UN MOMENTO CON DIOS
Nuestro servicio silencioso
"Y bendijo el pueblo a todos los varones que voluntariamente se ofrecieron para habitar en Jerusalén". (Nehemías 11. 2)
La necesidad que surgía ahora,
era la de repoblar Jerusalén. La muralla estaba terminada y las puertas
colocadas, pero la ciudad seguía semivacía y vulnerable. Para solucionar esto,
los líderes tomaron una decisión, el diez por ciento de la población, elegido
por sorteo, dejaría sus cómodas tierras en las provincias para mudarse al centro
del peligro y de la obra de Dios.
Este capítulo alberga una
belleza espiritual profunda oculta tras una larga lista de nombres. Nos enseña
el valor del sacrificio voluntario y del anonimato en el servicio al Reino.
"Y bendijo el pueblo a
todos los varones que voluntariamente se ofrecieron para habitar en
Jerusalén".
De este acto de
desprendimiento podemos extraer tres lecciones vitales para nuestra vida hoy:
La incomodidad de la
obediencia: Vivir en las provincias era más seguro, tranquilo y próspero.
Mudarse a Jerusalén implicaba reconstruir casas desde cero, estar en la mira de
los enemigos y asumir responsabilidades pesadas. A menudo, Dios nos llamará a
salir de nuestra zona de confort para habitar los lugares donde Él nos
necesita. La comodidad es la enemiga silenciosa del propósito.
El valor del anonimato: El
capítulo está lleno de nombres difíciles de pronunciar que la historia humana
olvidó rápido, pero que Dios dejó registrados para la eternidad. Hombres como
los hijos de Benjamín, sacerdotes y levitas. Dios no busca celebridades; busca
obreros. Nuestro servicio silencioso, ese que nadie aplaude en la iglesia, en nuestra
familia o en nuestro trabajo, está escrito en el libro del Rey.
Sostener el altar requiere
presencia: Jerusalén era el lugar del templo y de la adoración. No bastaba con
enviar dinero o buenos deseos desde lejos; la ciudad necesitaba personas que la
habitaran y la defendieran. Dios no solo quiere nuestros recursos; nos quiere a
nosotros, presenten y comprometidos con Su cuerpo.

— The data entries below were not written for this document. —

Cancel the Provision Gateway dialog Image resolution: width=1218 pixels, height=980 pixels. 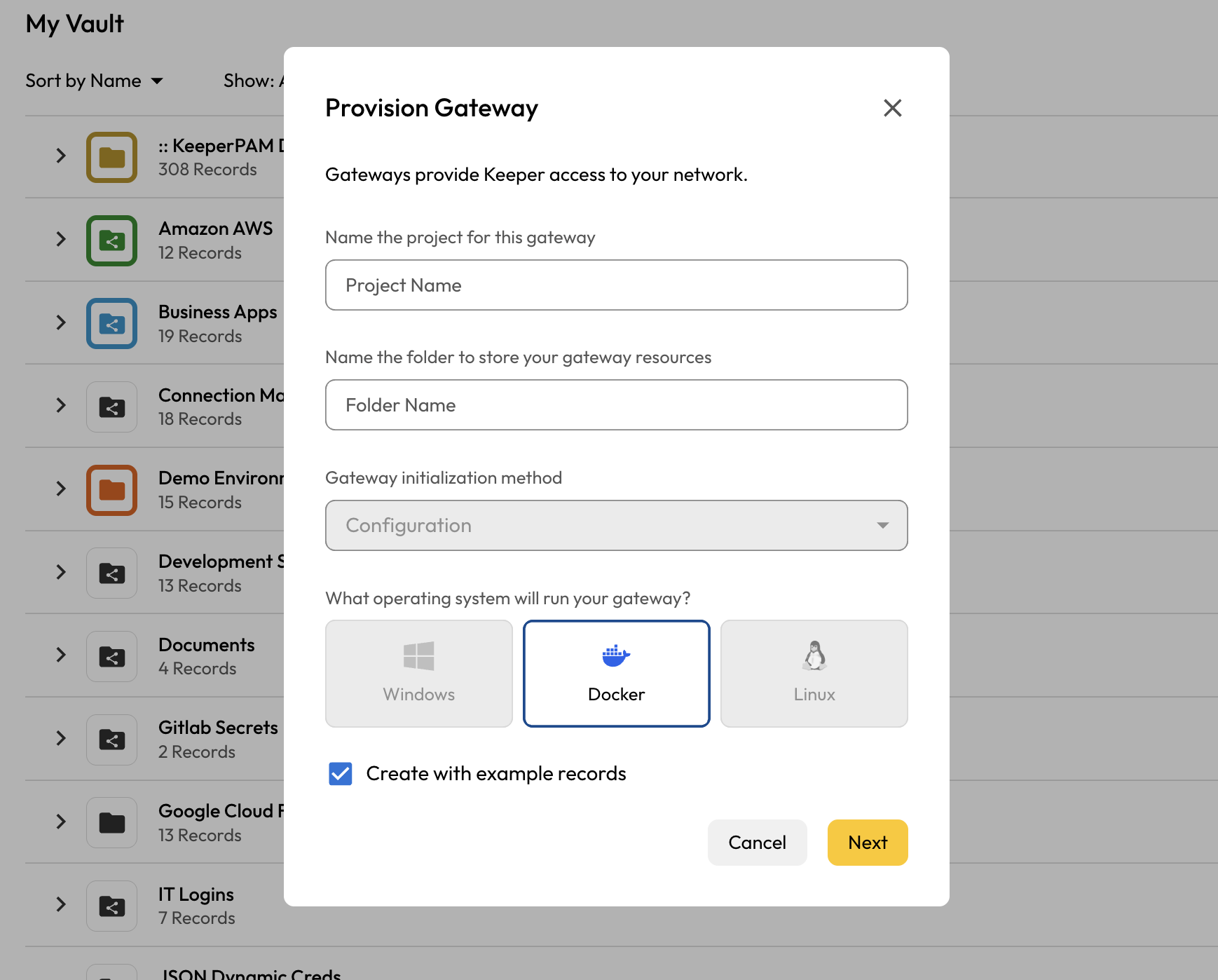pyautogui.click(x=757, y=843)
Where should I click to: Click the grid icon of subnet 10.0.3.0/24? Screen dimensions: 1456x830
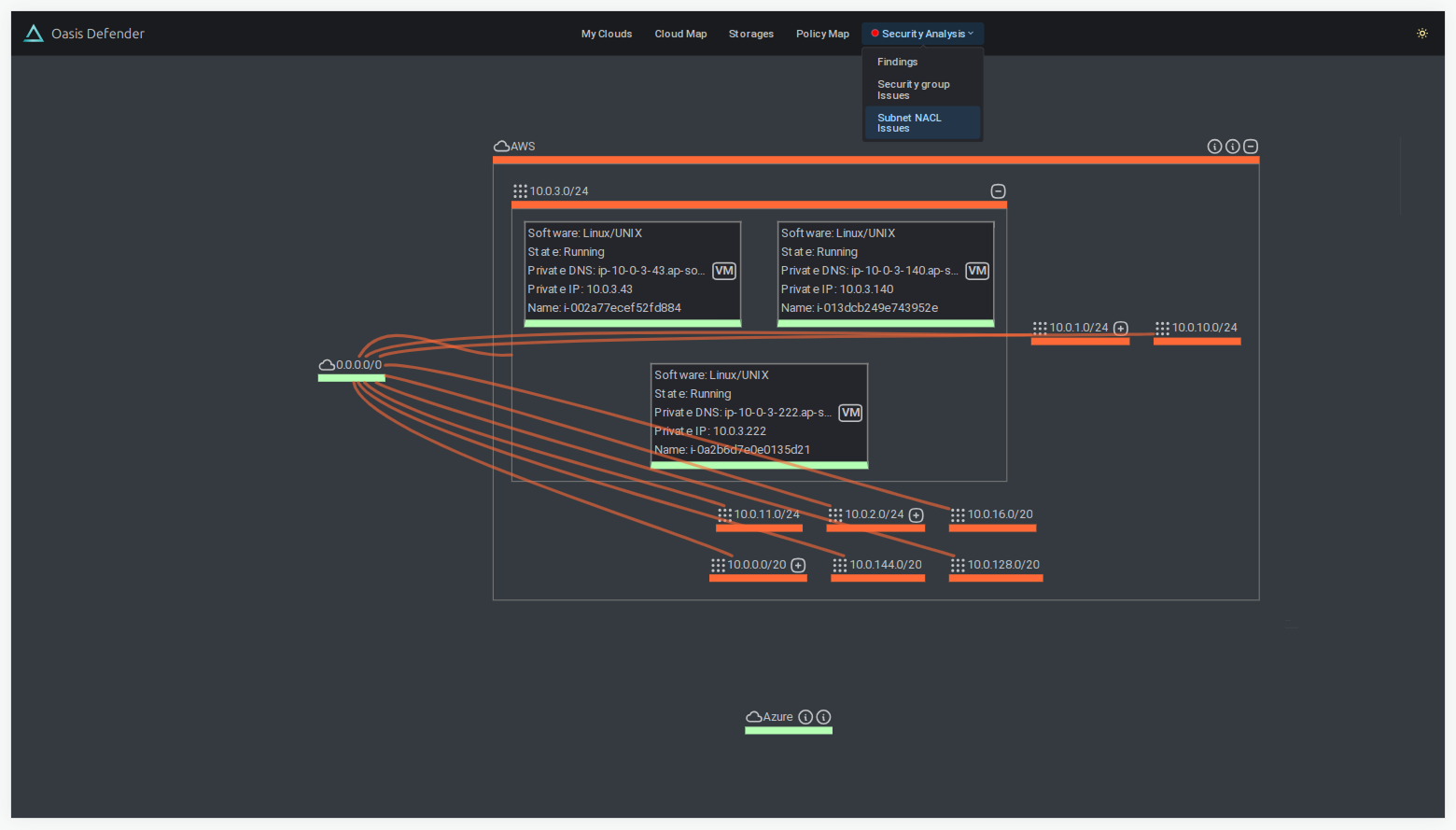tap(520, 191)
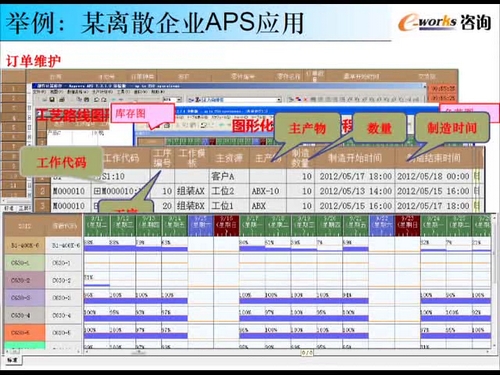Click the printer icon in the toolbar
The height and width of the screenshot is (375, 500).
coord(62,99)
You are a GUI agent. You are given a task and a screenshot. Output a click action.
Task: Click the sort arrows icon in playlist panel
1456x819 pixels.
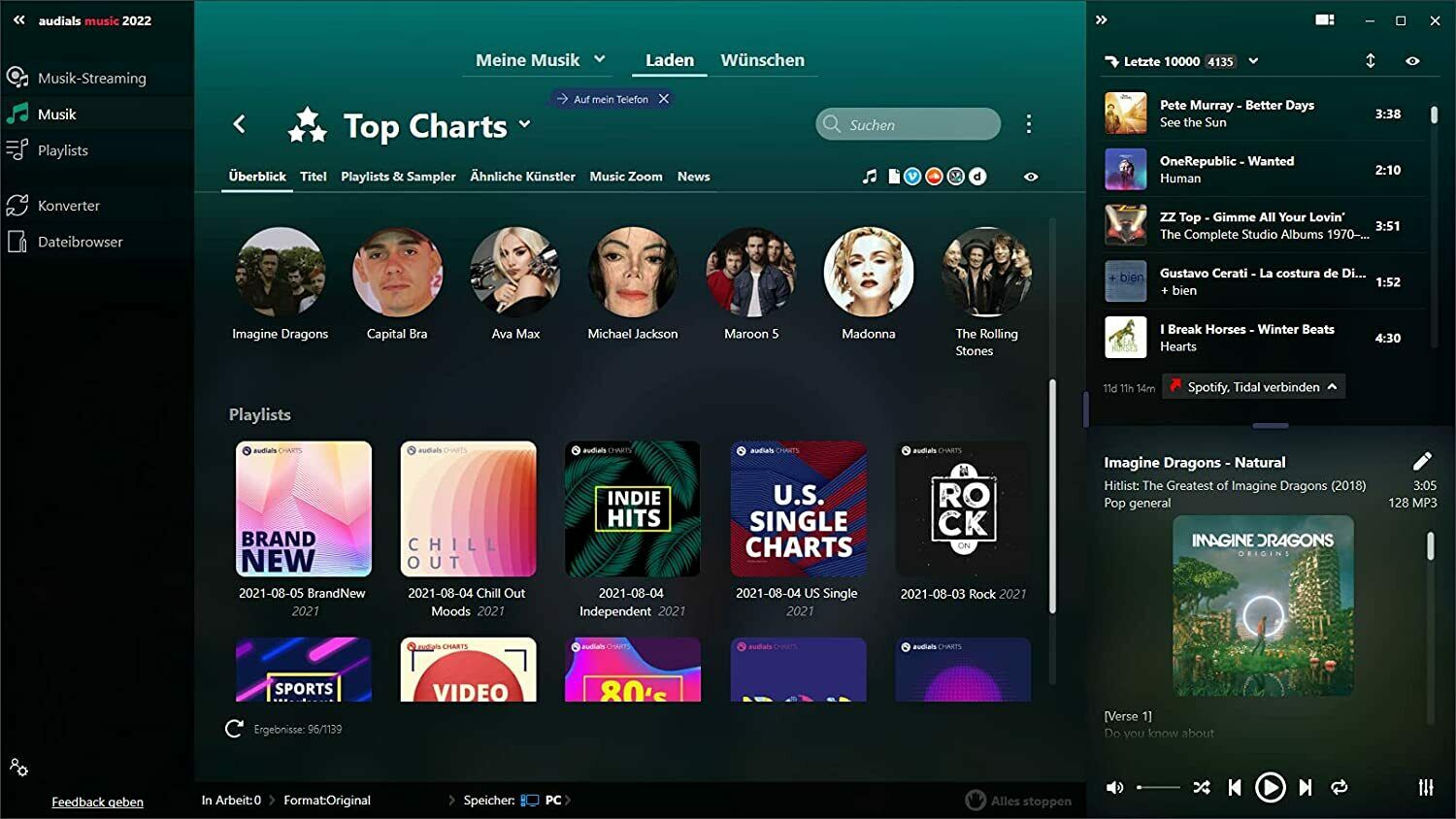[1370, 61]
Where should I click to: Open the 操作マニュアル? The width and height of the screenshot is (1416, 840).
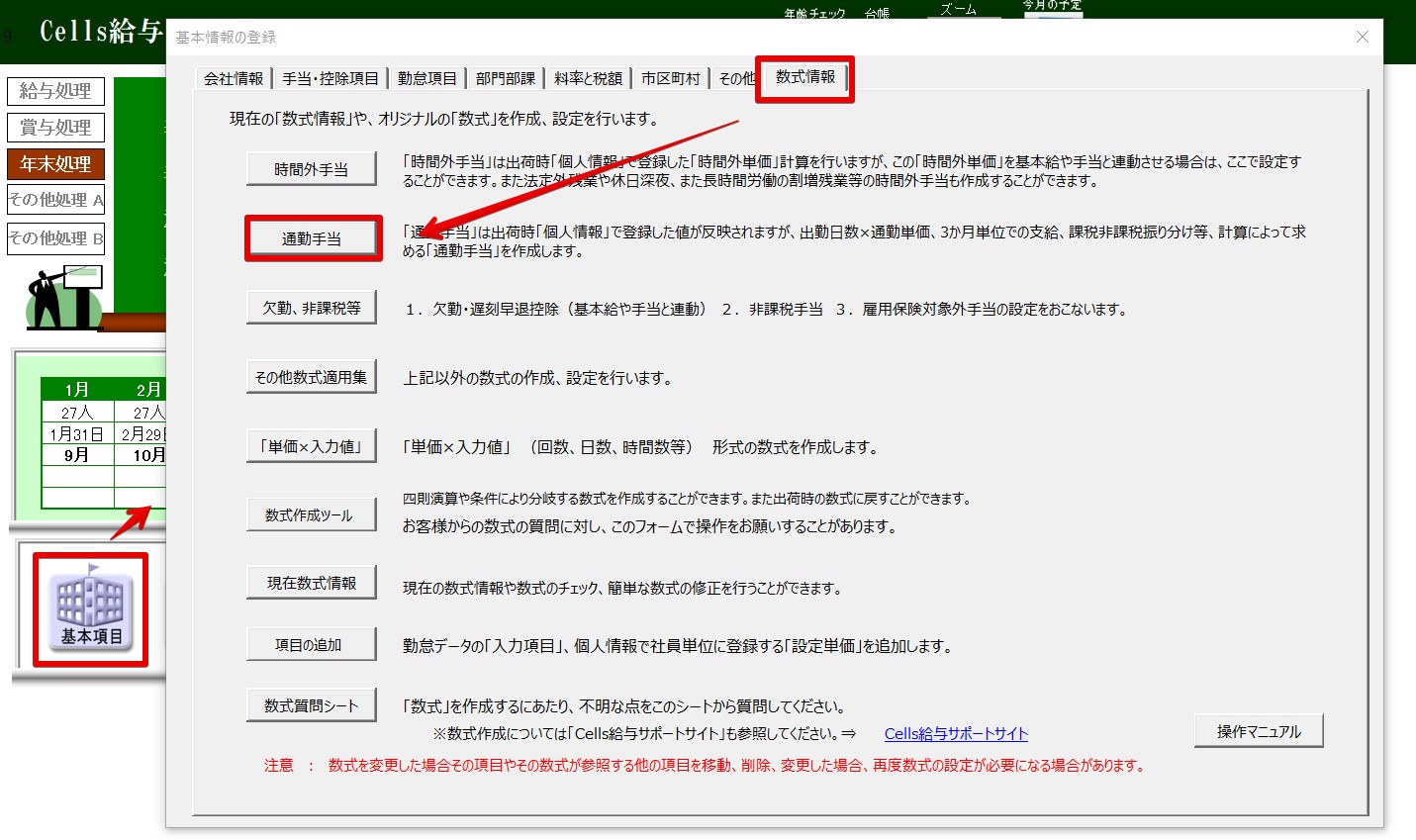pyautogui.click(x=1258, y=731)
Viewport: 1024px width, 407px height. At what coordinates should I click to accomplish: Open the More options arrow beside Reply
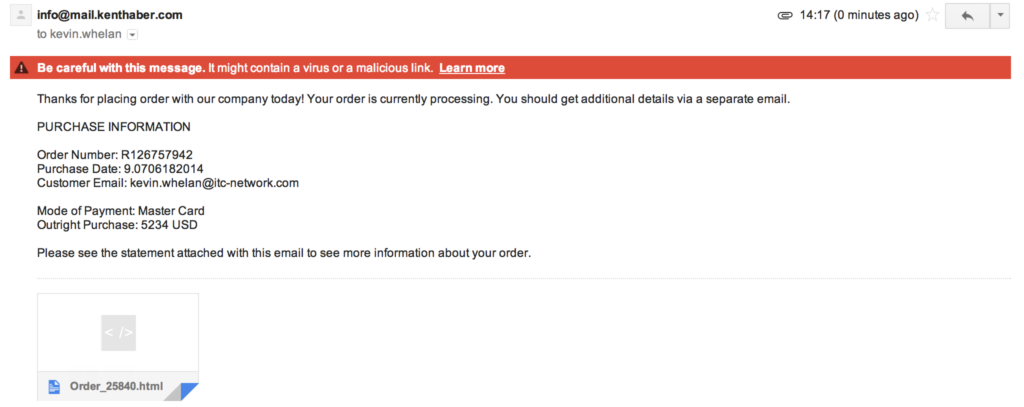1000,16
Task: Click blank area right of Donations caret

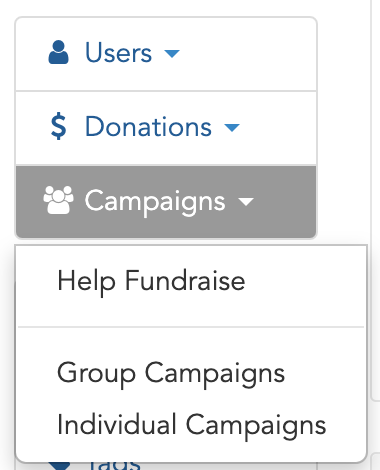Action: (x=278, y=127)
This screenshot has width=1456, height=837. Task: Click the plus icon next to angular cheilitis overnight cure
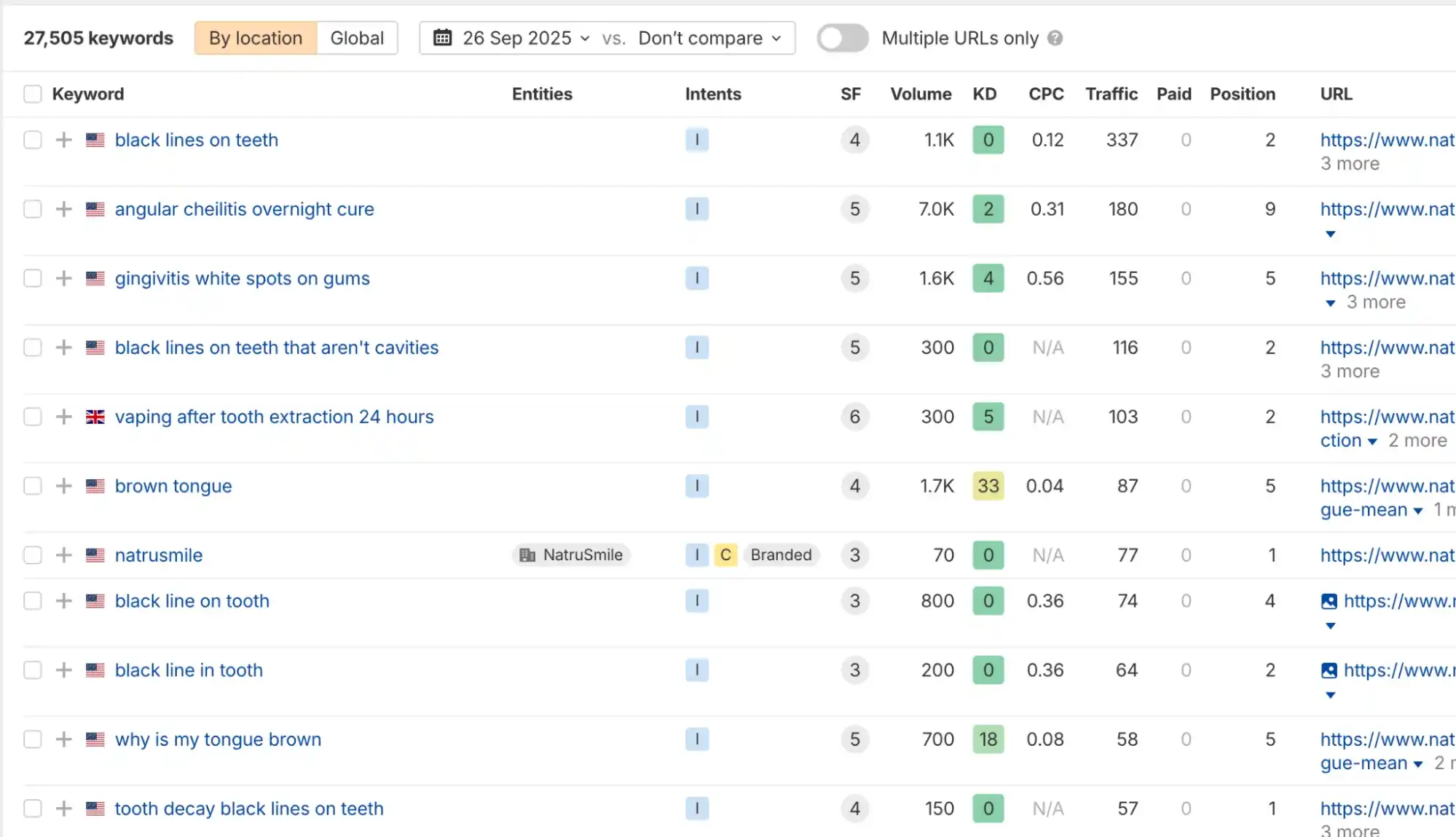pos(64,209)
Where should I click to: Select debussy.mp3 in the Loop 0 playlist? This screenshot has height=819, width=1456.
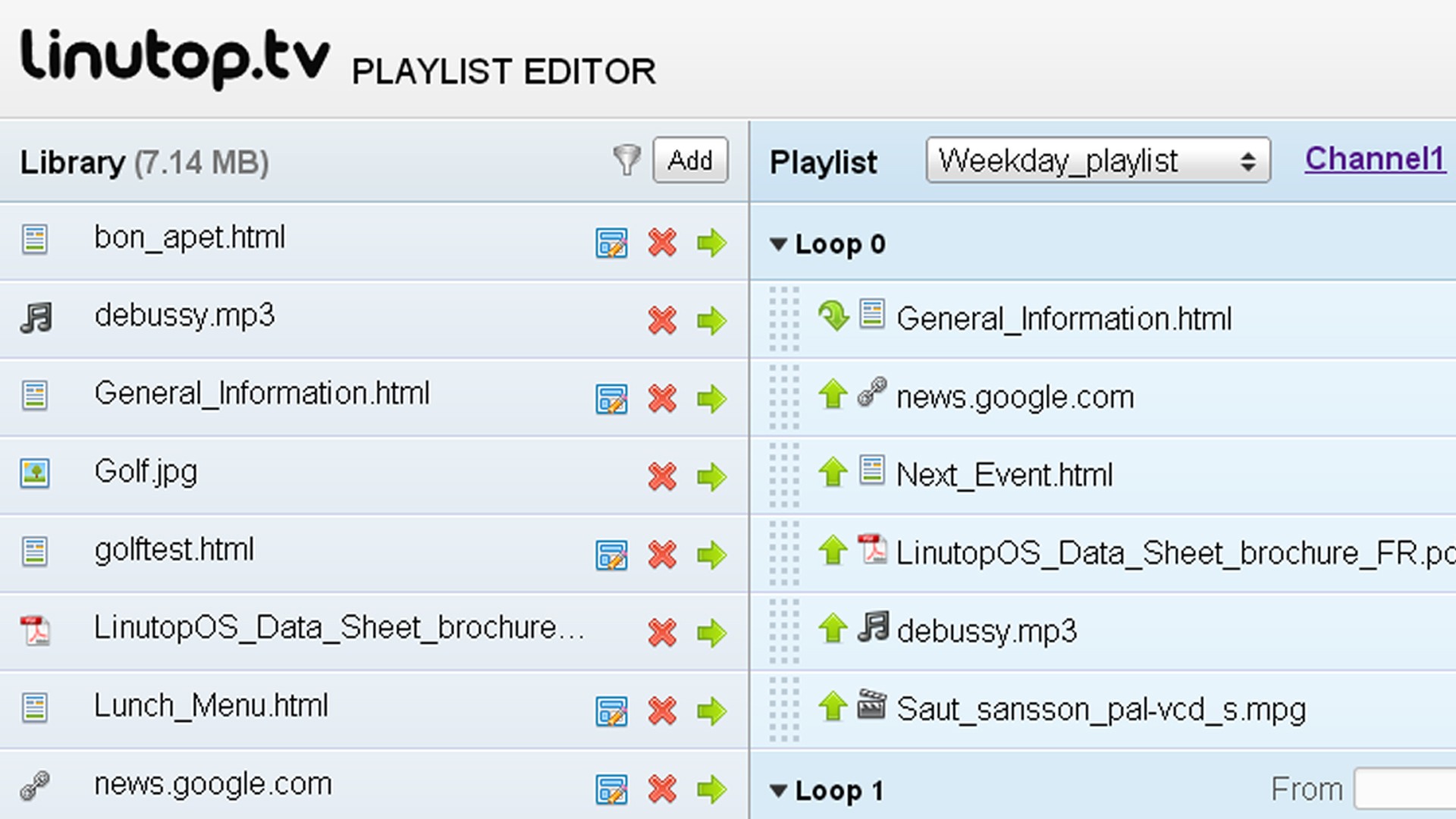point(986,631)
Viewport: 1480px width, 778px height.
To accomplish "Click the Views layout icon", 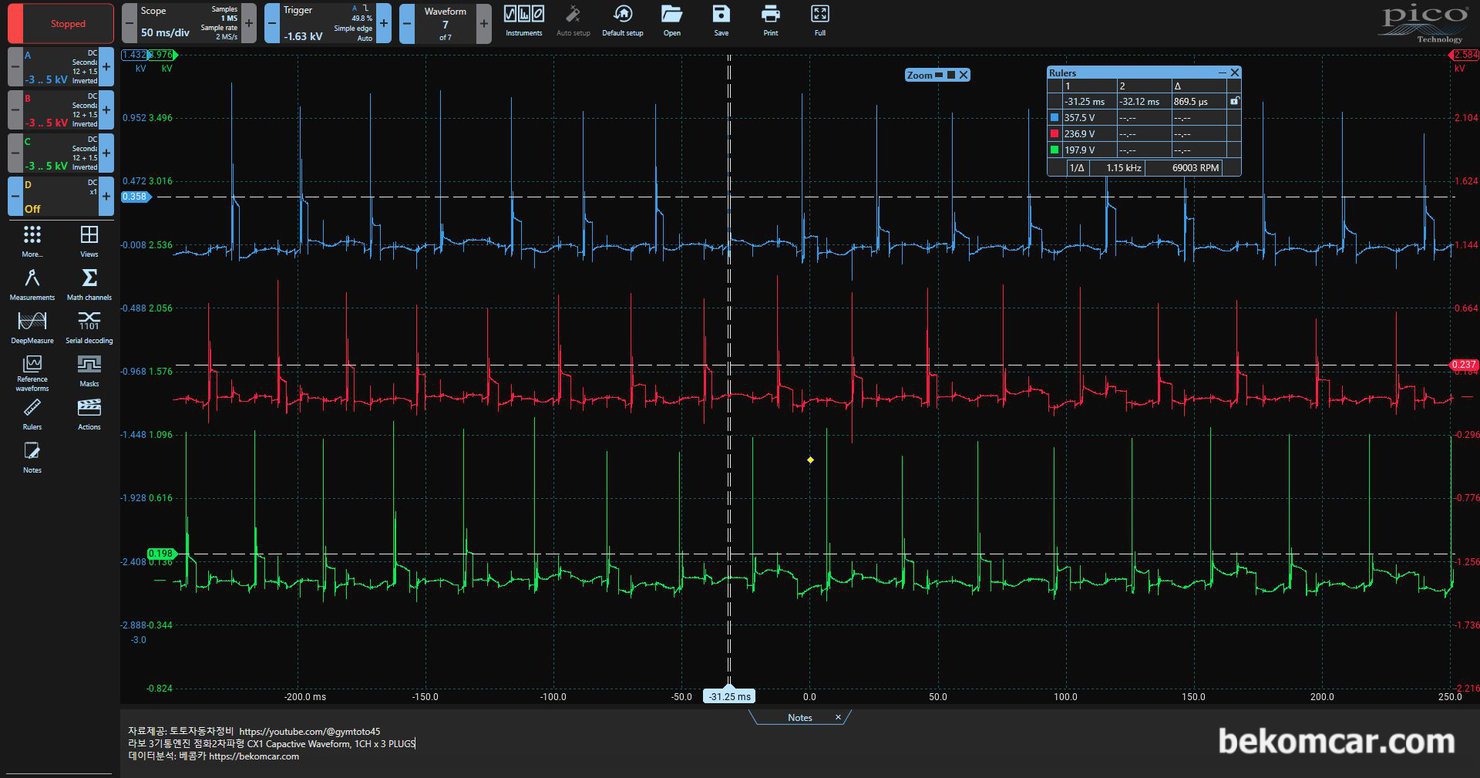I will click(x=89, y=240).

Nehemías 11 nos desafía a ser
parte de ese "diez por ciento" dispuesto a sacrificar nuestra
comodidad por la gloria de Dios. Cuando nos ofrecemos voluntariamente para las
tareas difíciles, nos convertimos en una bendición para toda la comunidad.
Dios les bendiga
abundantemente.
Si estás alejado o si nunca
antes hiciste una oración entregando tu vida a Dios has esta oración:
Señor Jesús, me arrepiento de
mis pecados. Perdóname y limpia mi corazón. Te entrego mi vida hoy; te recibo
como mi único Salvador y te pido que me guíes y habites en mí por siempre.
Amén.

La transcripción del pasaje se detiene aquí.